[00:14] *** asdf has joined #urlteam
[00:15] *** asdf has quit IRC (Remote host closed the connection)
[00:40] *** JesseW has joined #urlteam
[00:41] *** svchfoo1 sets mode: +o JesseW
[00:49] <JesseW> phuzion: letter looks good. At the end, after the incomplete sentence, I'd add "providing us a separate dump."
[00:50] <JesseW> regarding a description of ArchiveTeam, we could use the sentence on the front page: "a loose collective of rogue archivists, programmers, writers and loudmouths dedicated to saving our digital heritage."
[01:44] *** asdf has joined #urlteam
[02:50] *** VADemon has quit IRC (left4dead)
[03:17] <JesseW> migre-me seems to be having some trouble right now -- paused grab
[04:13] *** logchfoo starts logging #urlteam at Mon Dec 21 04:13:30 2015
[04:13] *** logchfoo has joined #urlteam
[04:54] *** dashcloud has quit IRC (Read error: Connection reset by peer)
[04:55] *** dashcloud has joined #urlteam
[04:55] *** svchfoo1 sets mode: +o dashcloud
[05:12] *** dashcloud has quit IRC (Read error: Operation timed out)
[05:19] *** dashcloud has joined #urlteam
[05:19] *** svchfoo1 sets mode: +o dashcloud
[05:37] <phuzion> JesseW: around?
[05:38] <JesseW> yep
[05:38] * JesseW arises from the depths
[05:38] <phuzion> Can you take one final look at that email?
[05:41] <JesseW> change "If you could contact Archive.org and request that your dumps be made publicly available" to "If you contact Archive.org and they fix it so your dumps are publicly available"
[05:42] <JesseW> It's not good enough for them to *ask* -- the dumps need to actually *be* downloadable (and, for that matter downloaded) before we won't need to scrape.
[05:42] <phuzion> True.
[05:42] <phuzion> That change is made. Good to send?
[05:43] <JesseW> "again. #urlteam" -> "again. We're available in #urlteam"
[05:43] <JesseW> Otherwise it looks great! Thanks for writing it up.
[05:45] <phuzion> Sent.
[05:45] <JesseW> :-)
[05:47] <phuzion> I'm gonna see if there's anything else I can do on that list of still-alive shorteners on the wiki page
[05:47] <JesseW> yayayay -- thank you!
[05:47] <phuzion> No problem.
[05:49] <JesseW> If you want to write another letter -- there are about half a dozen 301works archives that should be made public, because the shortener has died -- I've been meaning to send a note in to info@archive, but haven't gotten around to it. Check out the Discontinued list.

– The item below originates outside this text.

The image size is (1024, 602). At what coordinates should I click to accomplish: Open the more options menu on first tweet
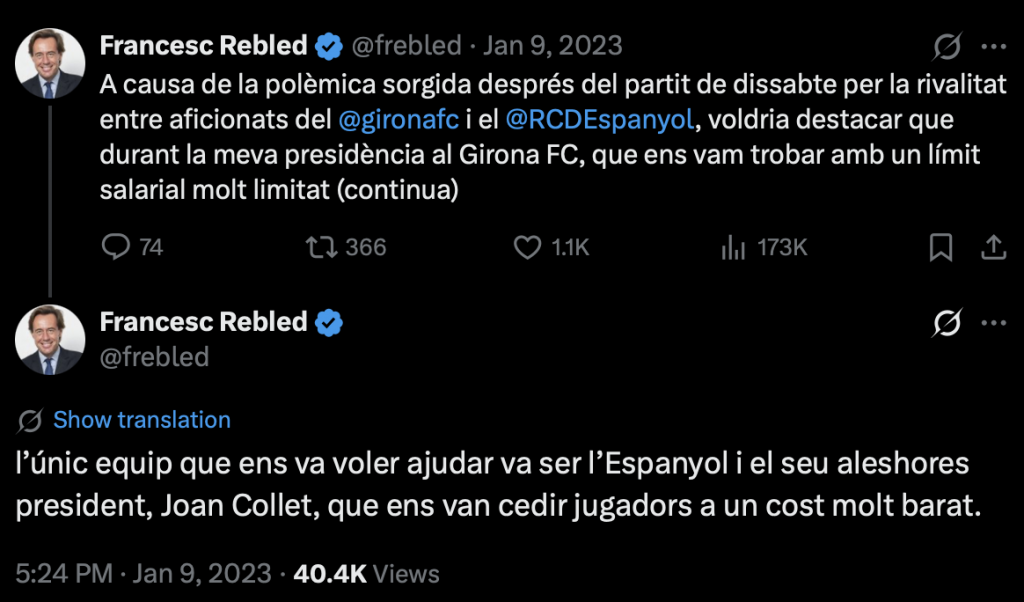click(993, 46)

[05:49] <phuzion> Eh, I really dislike writing letters, lol, I only wrote that one because they reached out to us directly.
[05:49] <JesseW> makes sense
[05:50] <JesseW> I'll get around to it eventually. I sort of don't want to bother Jeff K (the person who answers all the email) right after the telethon, which is one reason I'm waiting on it.
[05:50] <phuzion> totally understood.
[05:51] <phuzion> Total shorturl space is calculated by (number in alphabet)^(length of shorturl) right?
[05:51] <phuzion> number of characters in alpahbet*&
[05:51] <JesseW> assuming ^ is "to the power of", not bitwise XOR, yep
[05:52] <phuzion> ok, wanted to make sure I was doing my math right
[05:52] <JesseW> hm -- I'm going to add a table of common values for that to the page, now
[05:57] <phuzion> JesseW: Another shortener researched and ready to drop into the tracker: spne.ws. A-Z a-z 0-9, should only take a day or so, it's 3 characters or less from what I've seen.
[05:58] <JesseW> cool, adding it now!
[05:58] <phuzion> Only problem is that valid and invalid responses are both 301 responses.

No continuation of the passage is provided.